%%

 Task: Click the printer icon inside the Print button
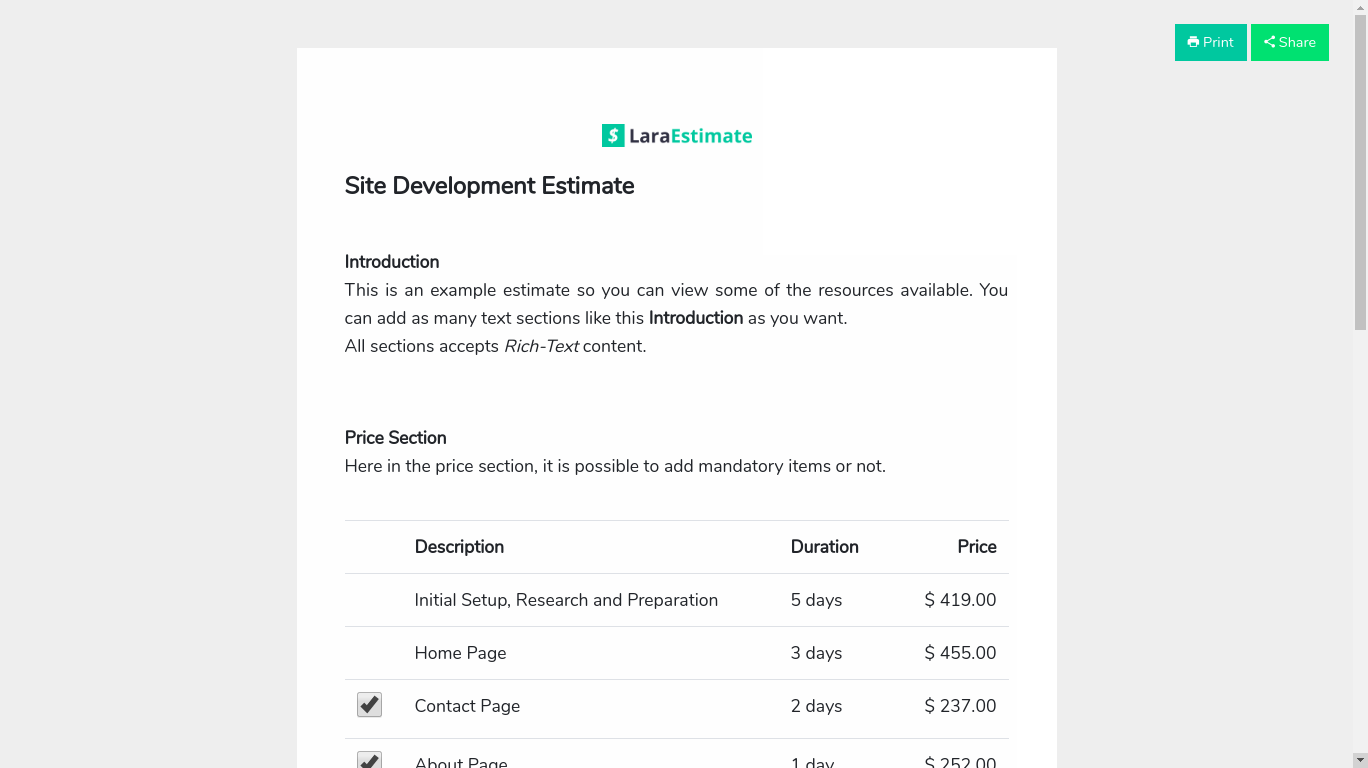[1194, 42]
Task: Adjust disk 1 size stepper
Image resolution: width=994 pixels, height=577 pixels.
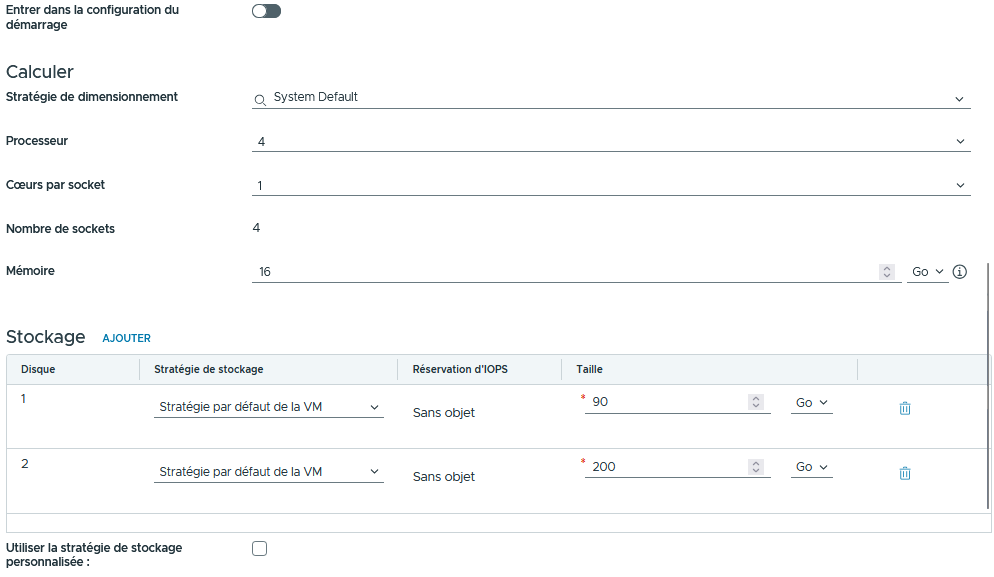Action: 756,402
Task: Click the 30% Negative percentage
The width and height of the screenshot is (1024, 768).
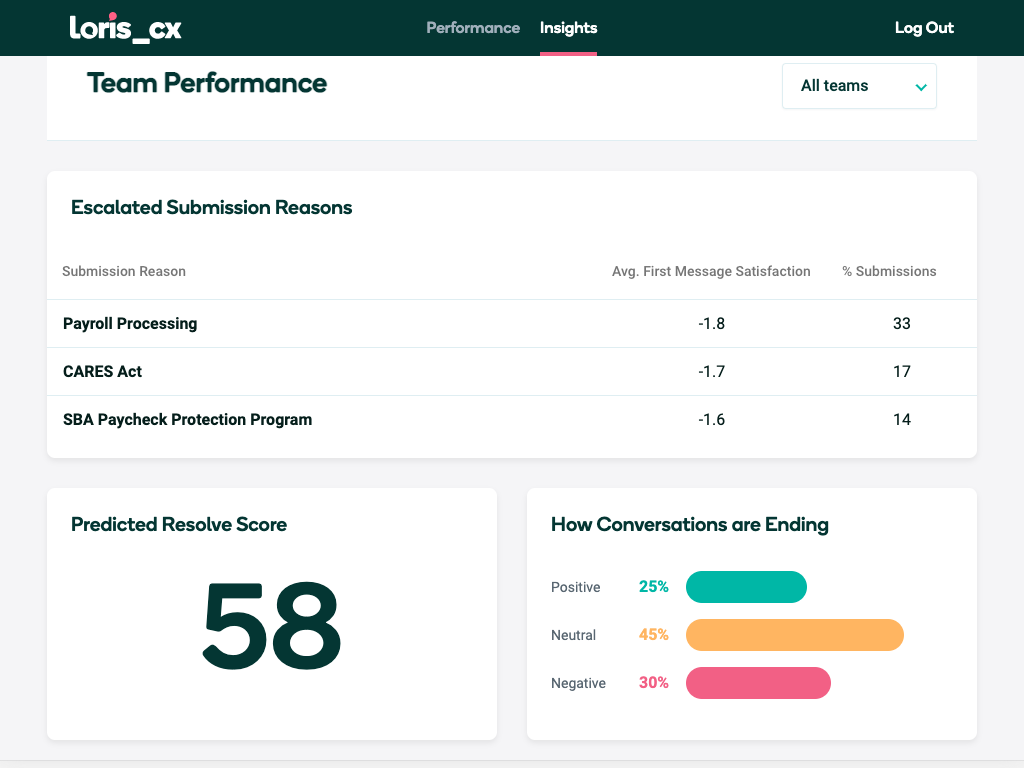Action: coord(653,683)
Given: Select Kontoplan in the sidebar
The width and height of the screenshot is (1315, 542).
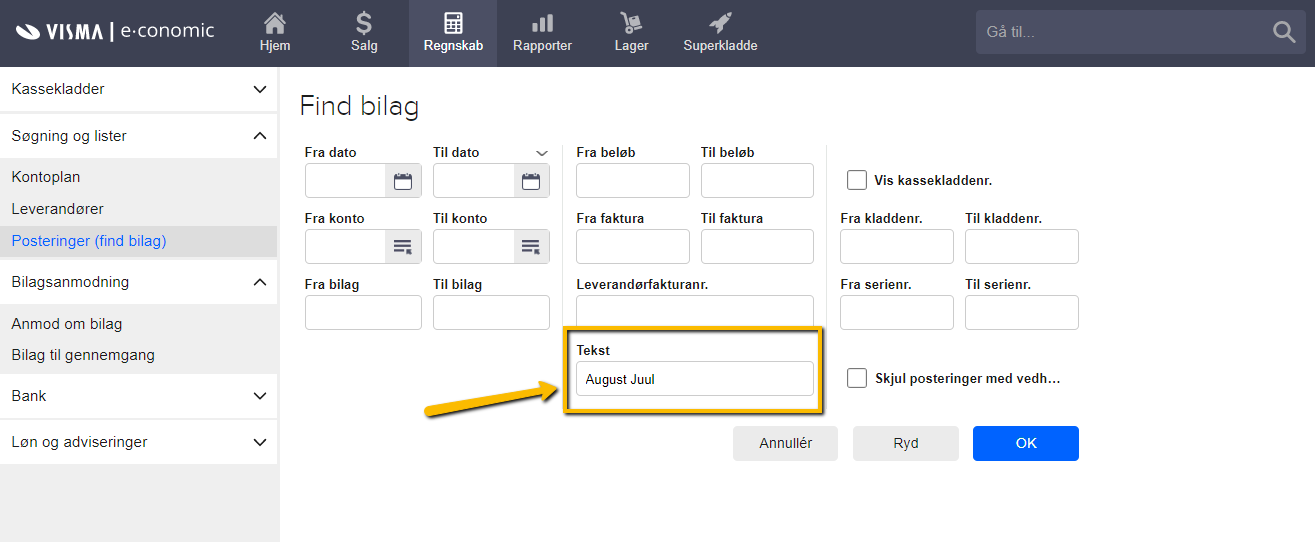Looking at the screenshot, I should click(46, 177).
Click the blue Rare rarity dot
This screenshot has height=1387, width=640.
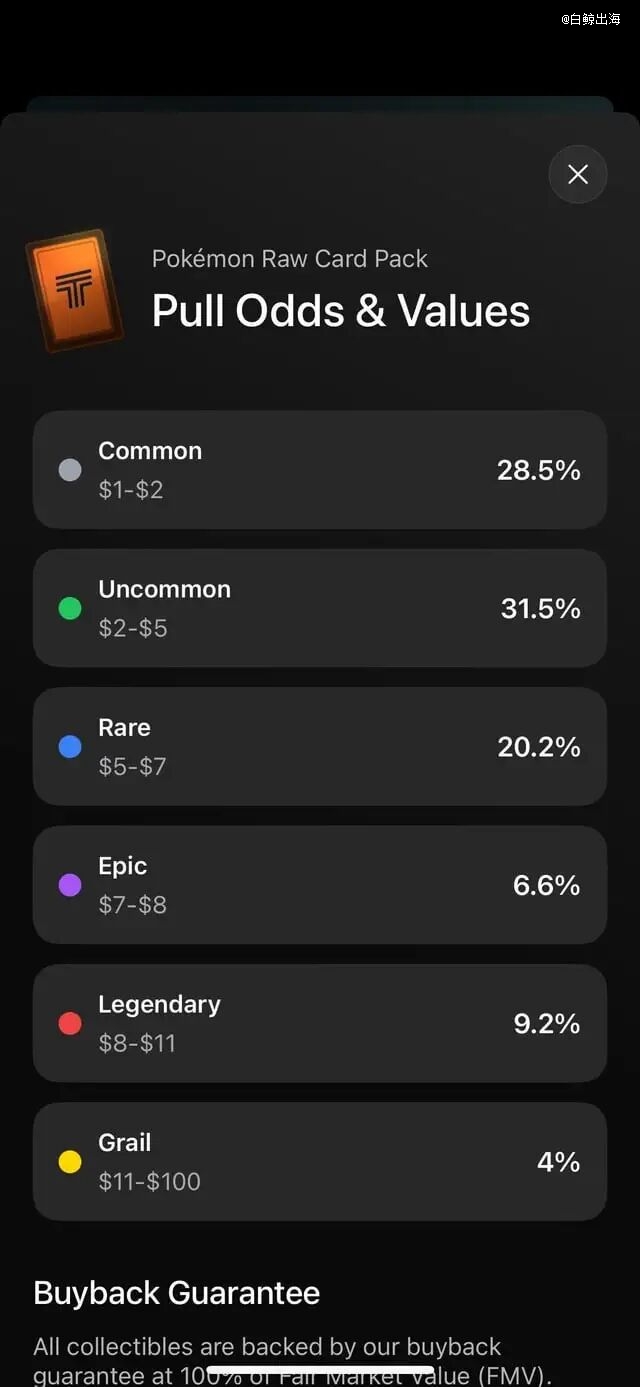70,747
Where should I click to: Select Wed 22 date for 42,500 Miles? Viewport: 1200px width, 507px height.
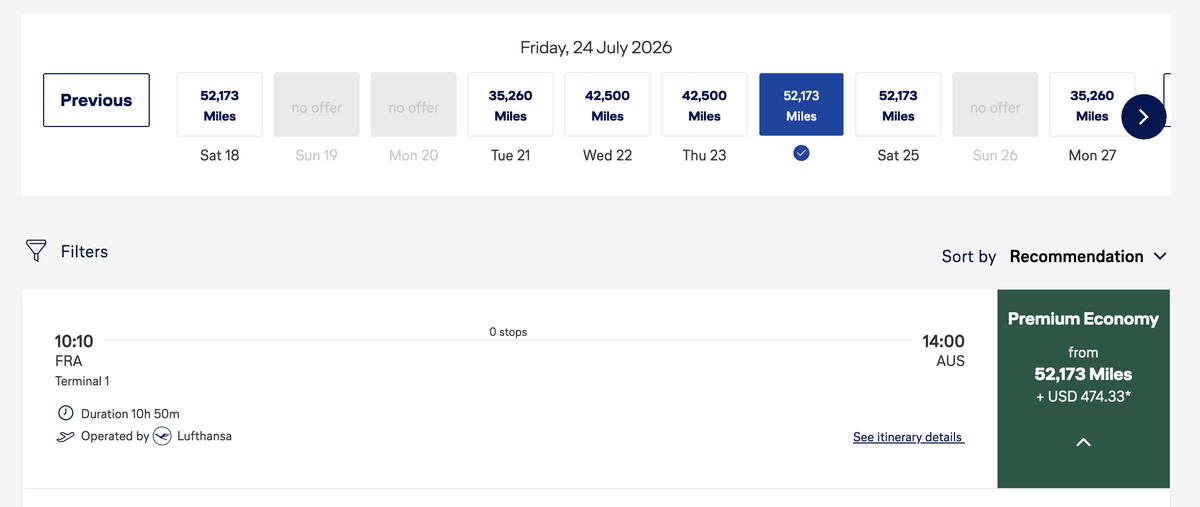coord(607,105)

%%

Work request:
The result should be an exact retyped version of all the entries above, containing no pictures.

Completed task:
 Task: Click the printer icon inside the Print button
[1194, 42]
Task: Adjust disk 1 size stepper
Image resolution: width=994 pixels, height=577 pixels.
Action: 756,402
Task: Click the 30% Negative percentage
The width and height of the screenshot is (1024, 768).
Action: coord(653,683)
Given: Select Kontoplan in the sidebar
The width and height of the screenshot is (1315, 542).
Looking at the screenshot, I should click(46, 177).
Click the blue Rare rarity dot
This screenshot has height=1387, width=640.
70,747
Where should I click to: Select Wed 22 date for 42,500 Miles? Viewport: 1200px width, 507px height.
coord(607,105)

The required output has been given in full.